Neben diesem elektrotechnischen Messverfahren entwickelte der Kooperationspartner OtoNexus Medical Technologies eine spezielle Software, um Signale zu detektieren und zu interpretieren. So lässt sich feststellen, ob das Mittelohr Luft oder Flüssigkeit enthält. Diese kann charakterisiert werden – Kinderärzte sind infolgedessen in der Lage, zwischen verschiedenen Erkrankungsstadien zu unterscheiden und gezielter als bisher zu therapieren.

Prototyp mit Serientauglichkeit 

Bei der Entwicklung ihres neuen Otoskops achteten die Ingenieure darauf, dass sich alle Komponenten später für die Serienfertigung eignen. Momentan liegt ein Prototyp vor, um alle Funktionalitäten unter realistischen Bedingungen zu testen.

Sie verbauten einen sogenannten kapazitiven mikrobearbeiteten Ultraschallwandler (capacitive micromachined ultrasonic transducer, CMUT). Hier arbeiteten Experten mit der bereits am Fraunhofer IPMS etablierten MEMS-Technologie auf der Basis von Siliziumwafern. MEMS steht für microelectromechanical systems. Das Prinzip bietet 2 zentrale Vorteile: die Kostenersparnis durch einen geringeren Materialverbrauch und die Effizienz durch weniger Stromaufnahme. „Im Gegensatz zu herkömmlichen Piezo-Ultraschallwandlern kann unser MEMS-Wandler auch sehr klein gebaut werden“, erklärt Koch. „Der CMUT lässt sich dadurch besonders vorteilhaft in das Otoskop integrieren.“

Trend zum Ultraschall in der Medizin 

Mit ihrem neuen diagnostischen Tool greifen die Fraunhofer-Ingenieure einen allgemeinen Trend auf: Ultraschall hat zwar schon seit den 1940er-Jahren in die Medizin Einzug gehalten, doch die Potenziale werden erst jetzt vollständig ausgeschöpft. Zu den neuen Verfahren gehört etwa der 3D-Ultraschall. Dabei werden räumliche Standbilder erzeugt. Und beim 4D-Ultraschall entstehen dreidimensionale Darstellungen in Echtzeit.
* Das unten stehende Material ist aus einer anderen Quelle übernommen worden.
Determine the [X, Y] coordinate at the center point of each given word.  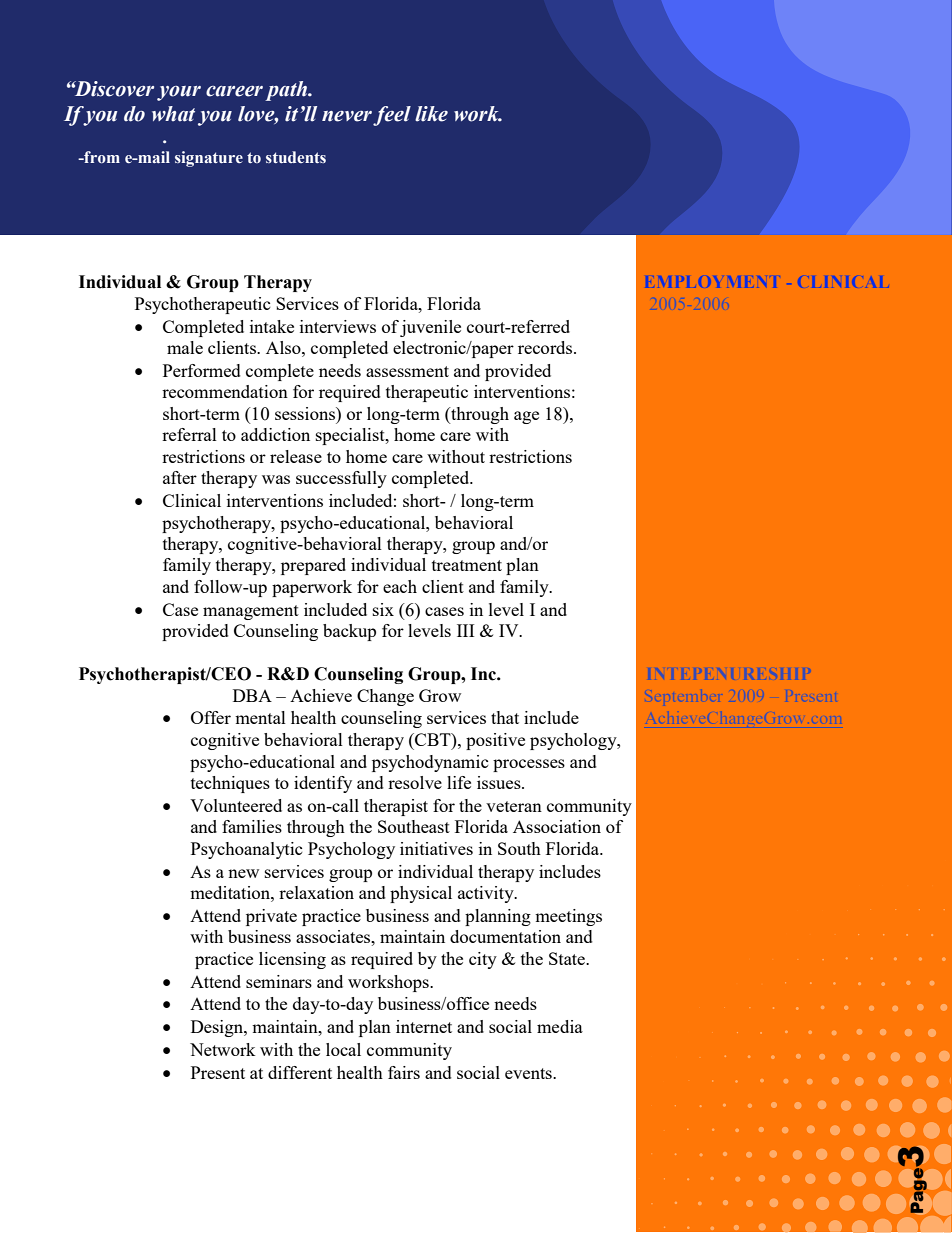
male [185, 347]
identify [323, 784]
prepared [313, 566]
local [343, 1049]
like [431, 114]
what [173, 114]
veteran [514, 806]
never [347, 116]
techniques [230, 784]
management [251, 612]
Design [218, 1028]
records [546, 347]
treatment [467, 565]
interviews [338, 326]
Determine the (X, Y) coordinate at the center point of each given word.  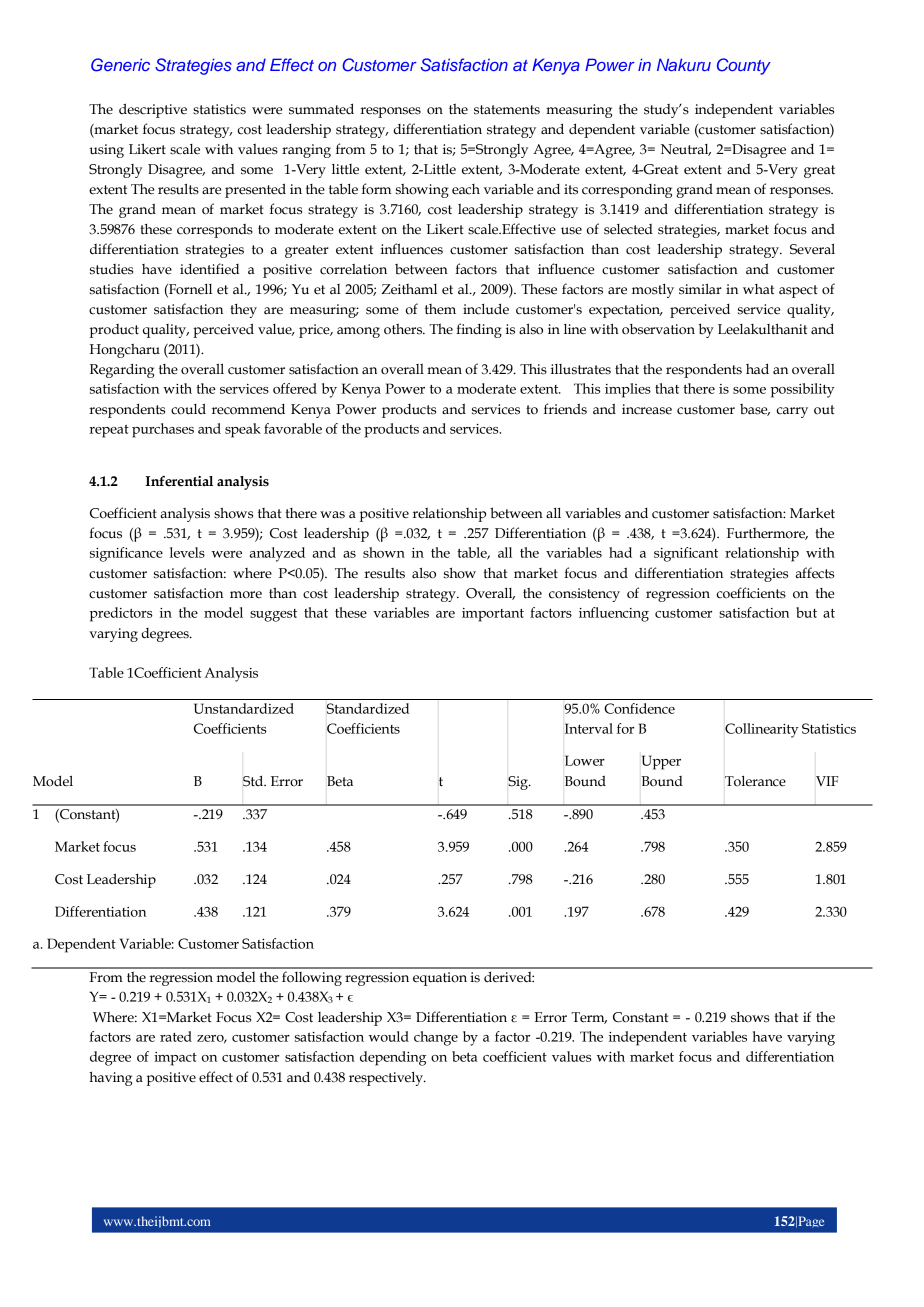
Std (254, 781)
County (744, 66)
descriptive (153, 110)
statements (507, 110)
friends (565, 409)
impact (175, 1059)
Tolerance (755, 781)
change (436, 1038)
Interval (589, 728)
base (755, 410)
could (188, 409)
Solche Verfahren könnten etwa bei Untersuchungen mit dem Herzkatheter Röntgenquellen ersetzen: derzeit eine Gefahrenquelle für Patienten, aber noch viel mehr für Ärzte, die ständig einer Exposition ausgesetzt sind. Auch zur Planung komplizierter Eingriffe in der Herzchirurgie eignen sich mehrdimensionale Ultraschallverfahren. Der Operateur erhält vorab am Computer eine räumliche Darstellung, um sich die Lage von Gefäßen anzusehen und das optimale Herangehen zu planen – etwa bei angeborenen Herzfehlern im Kleinkind-Alter.